◆ Short problem
From the passage below on Arthurian subjects in Latin verse, extract the part starting with "And the same" and going on through "trick.   (PM, p.282)", copying it word for word.

--- start Extracted text ---

O mihi si mea sors talem concedat amicum
Phoebaeos decorasse viros qui tam bene norit,
Si quando indigenas revocabo in carmina reges,
Arturumque etiam sub terris bella moventem;
Aut dicam invictae sociali foedere mensae,
Magnanimos heroas, et (O modo spiritus ad sit)
Frangam Saxonicas Britonum sub Marte phalanges.           (78-84)
O may it be my good luck to find such a friend [as you, Manso], who knows so well how to honour Phoebus' followers, if ever I bring back to life in my songs the kings of my native land and Arthur, who set wars raging even under the earth, or tell of the great-hearted heroes of the round table, which their fellowship made invincible, and--if only the inspiration would come--smash the Saxon phalanxes beneath the impact of the British charge.   (PM, p. 266)

And the same heroic subject recurs in the Epitaphium Damonis:

Tum gravidam Arturo fatali fraude Iogernen
Mendaces vultus, assumptaque Gorlois arma,
Merlini dolus.                     (166-8)

Then I shall tell of Igraine, pregnant with Arthur as a result of fatal deception:   I shall tell of the lying features which misled [72] her, and of the borrowing of Gorlois's armour, Merlin's trick.   (PM, p.282)

--- end Extracted text ---
--- start Supplied data ---

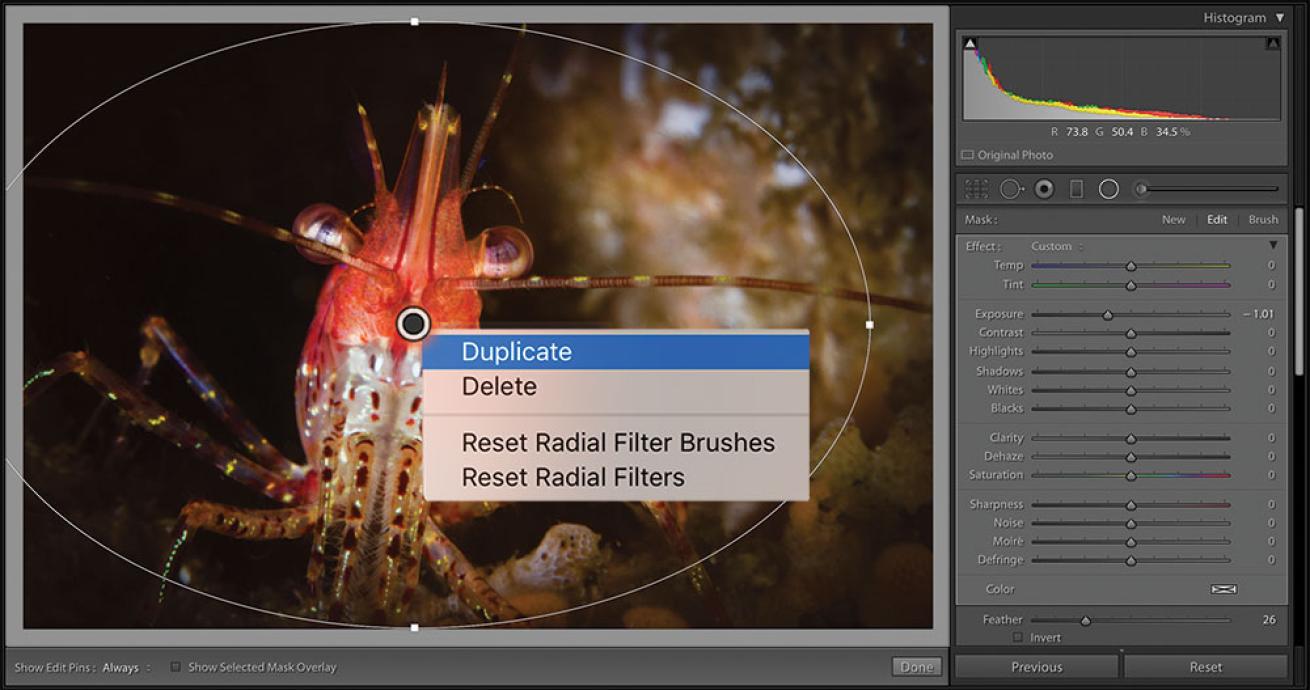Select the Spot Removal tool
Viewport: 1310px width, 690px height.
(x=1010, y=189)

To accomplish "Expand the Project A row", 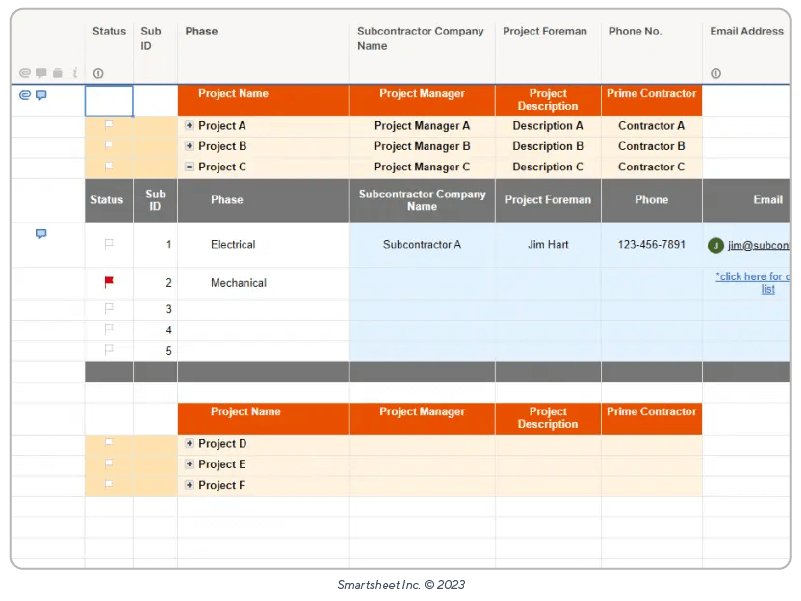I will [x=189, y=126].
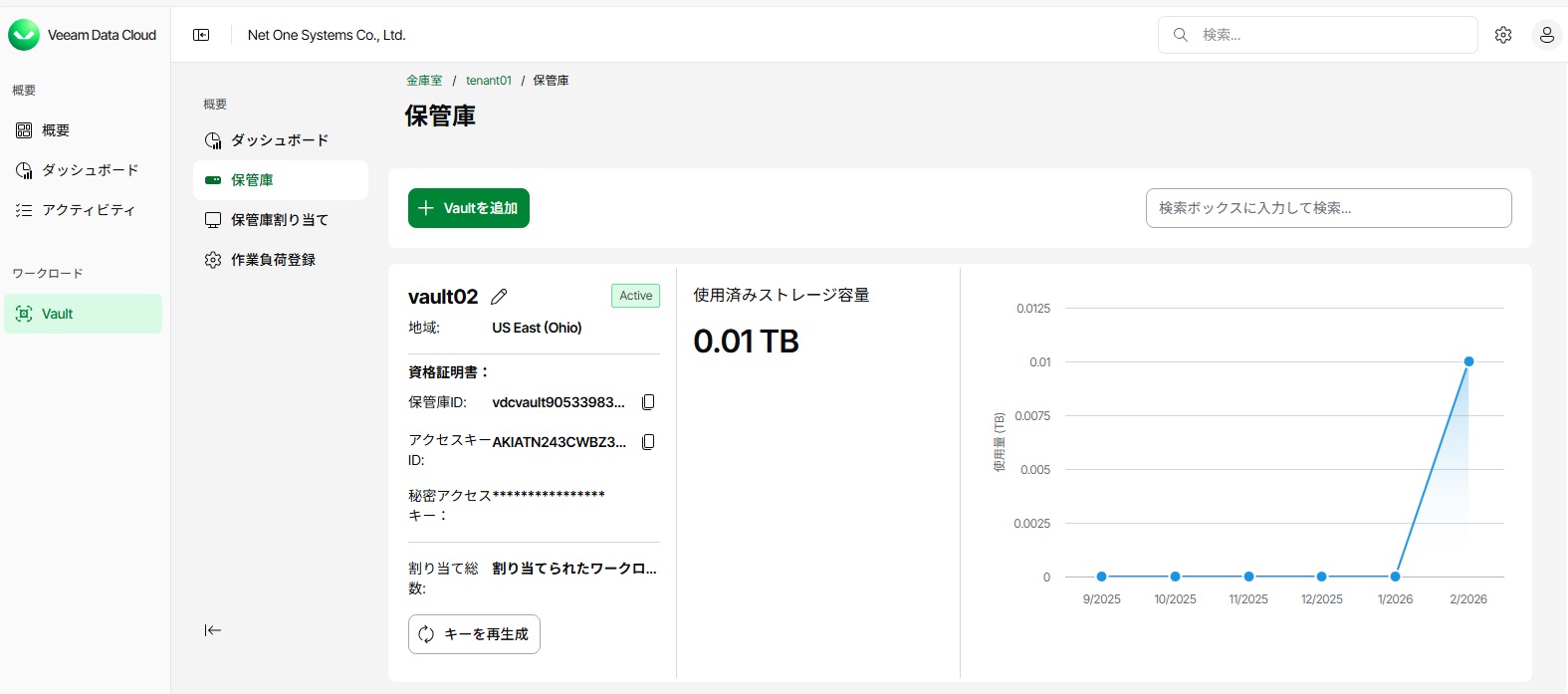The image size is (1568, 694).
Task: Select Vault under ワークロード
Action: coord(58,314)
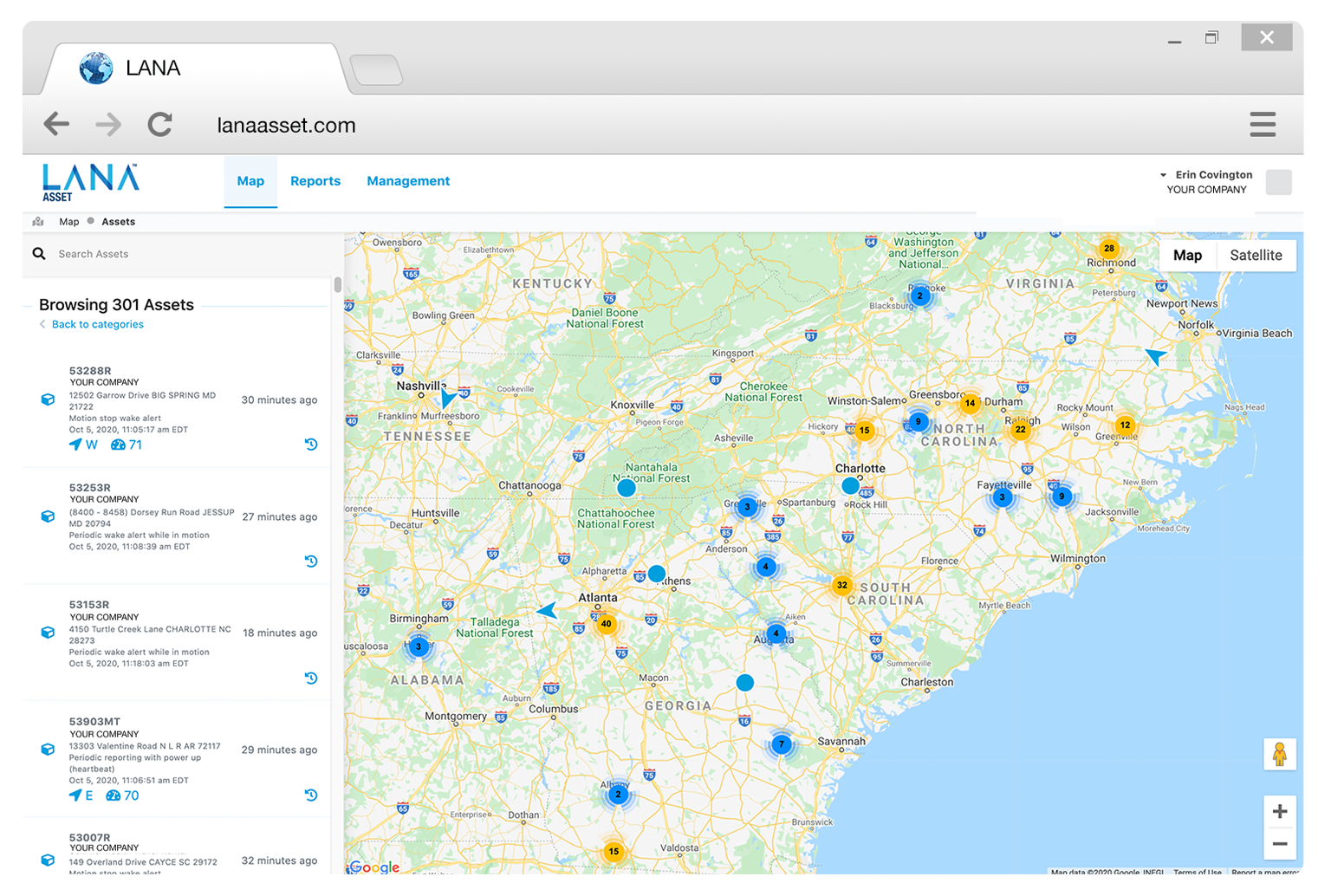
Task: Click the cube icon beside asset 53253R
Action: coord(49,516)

--- end Supplied data ---
--- start Supplied data ---

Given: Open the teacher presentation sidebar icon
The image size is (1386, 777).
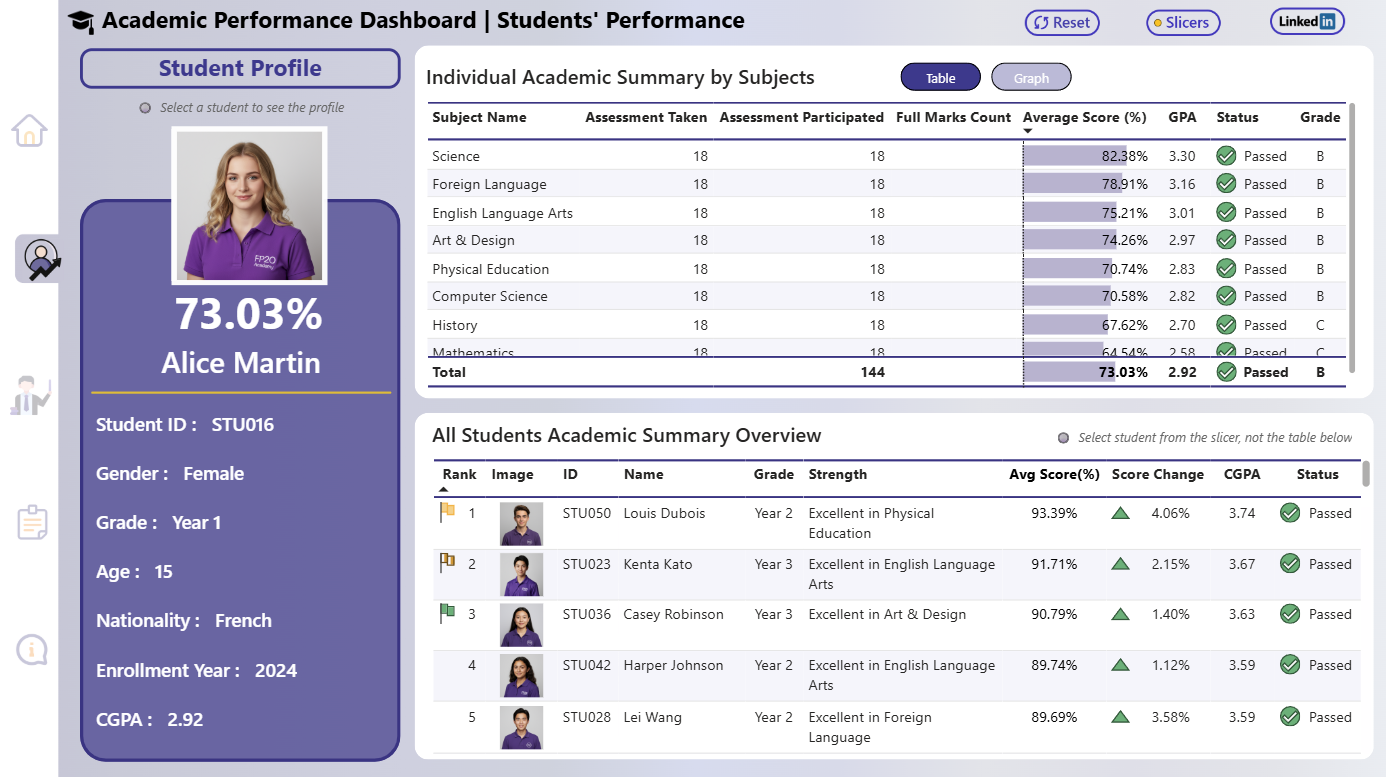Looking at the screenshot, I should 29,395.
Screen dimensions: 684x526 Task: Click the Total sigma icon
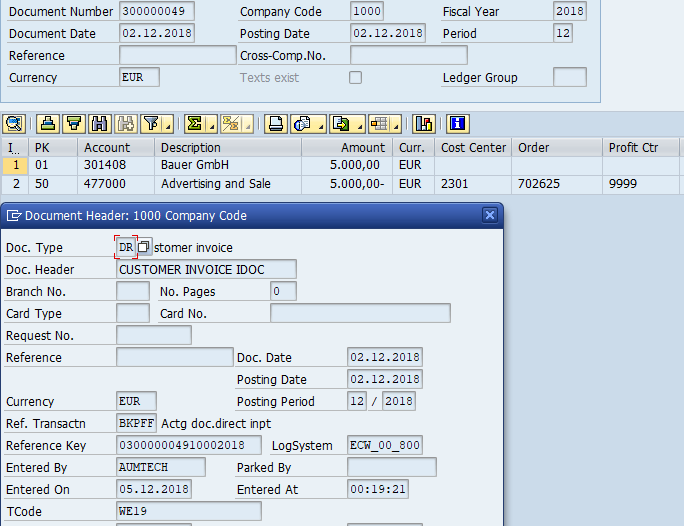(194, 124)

--- end Supplied data ---
--- start Supplied data ---

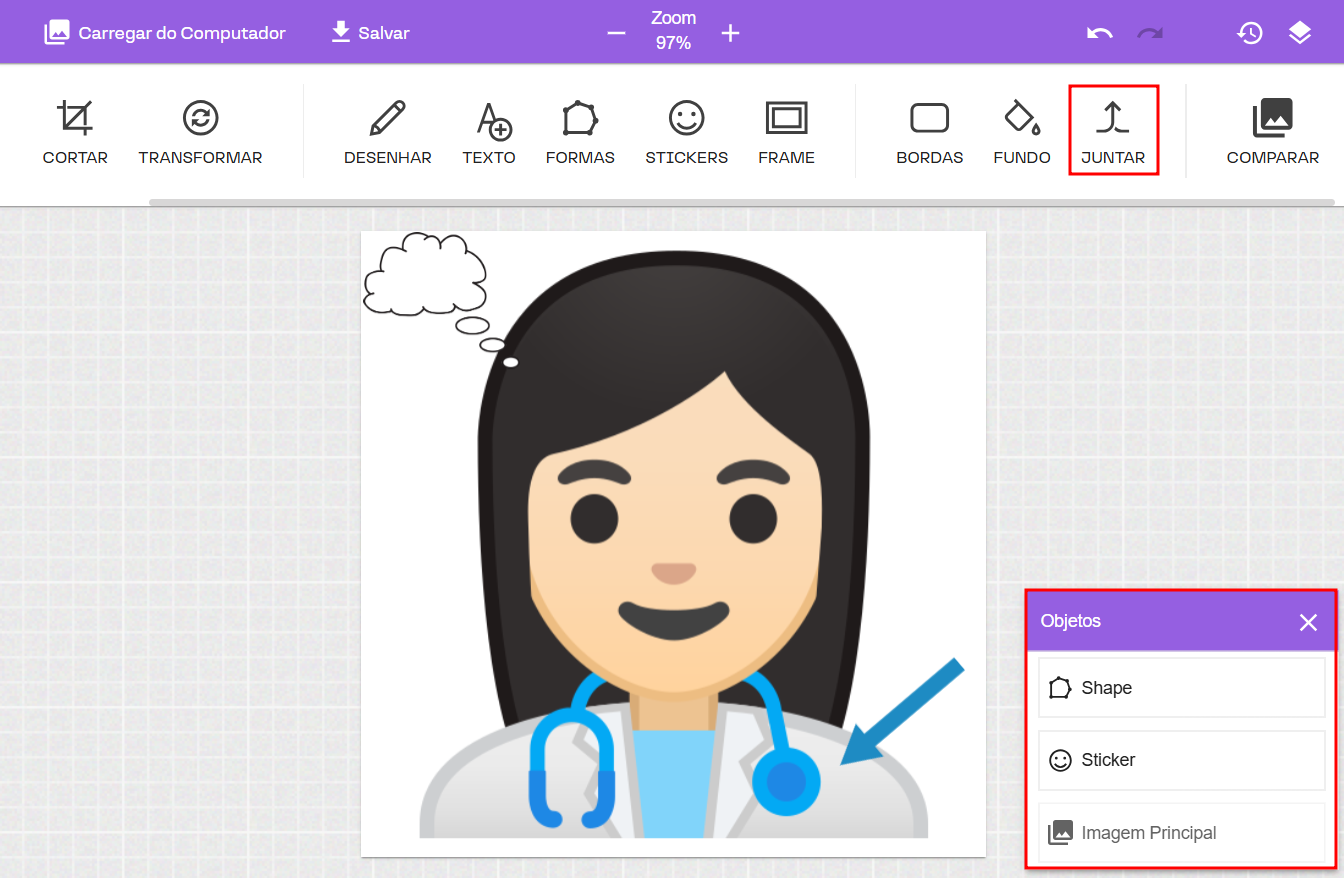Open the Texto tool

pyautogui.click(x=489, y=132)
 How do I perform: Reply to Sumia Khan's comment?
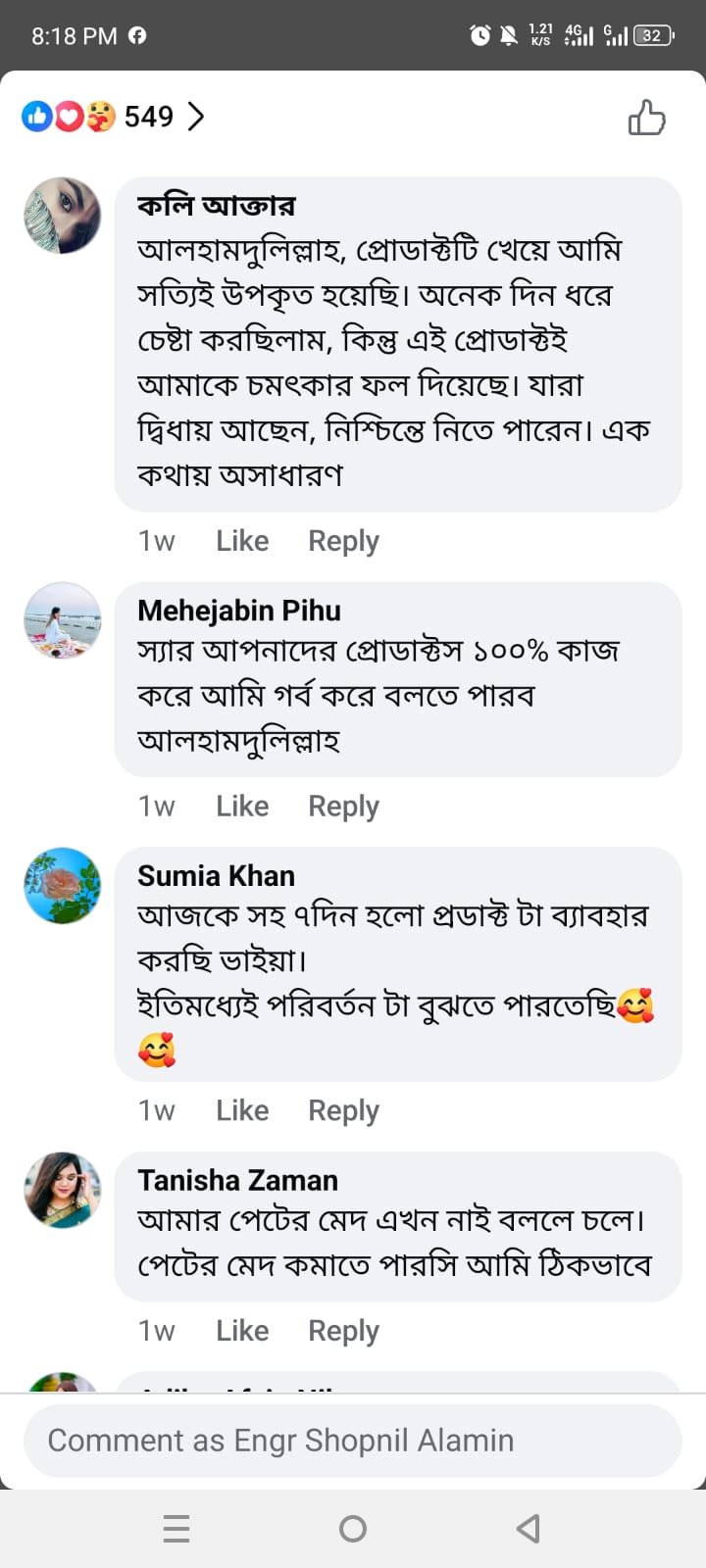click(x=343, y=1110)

--- end Supplied data ---

◆ Task solution
And the same heroic subject recurs in the Epitaphium Damonis:

Tum gravidam Arturo fatali fraude Iogernen
Mendaces vultus, assumptaque Gorlois arma,
Merlini dolus.                     (166-8)

Then I shall tell of Igraine, pregnant with Arthur as a result of fatal deception:   I shall tell of the lying features which misled [72] her, and of the borrowing of Gorlois's armour, Merlin's trick.   (PM, p.282)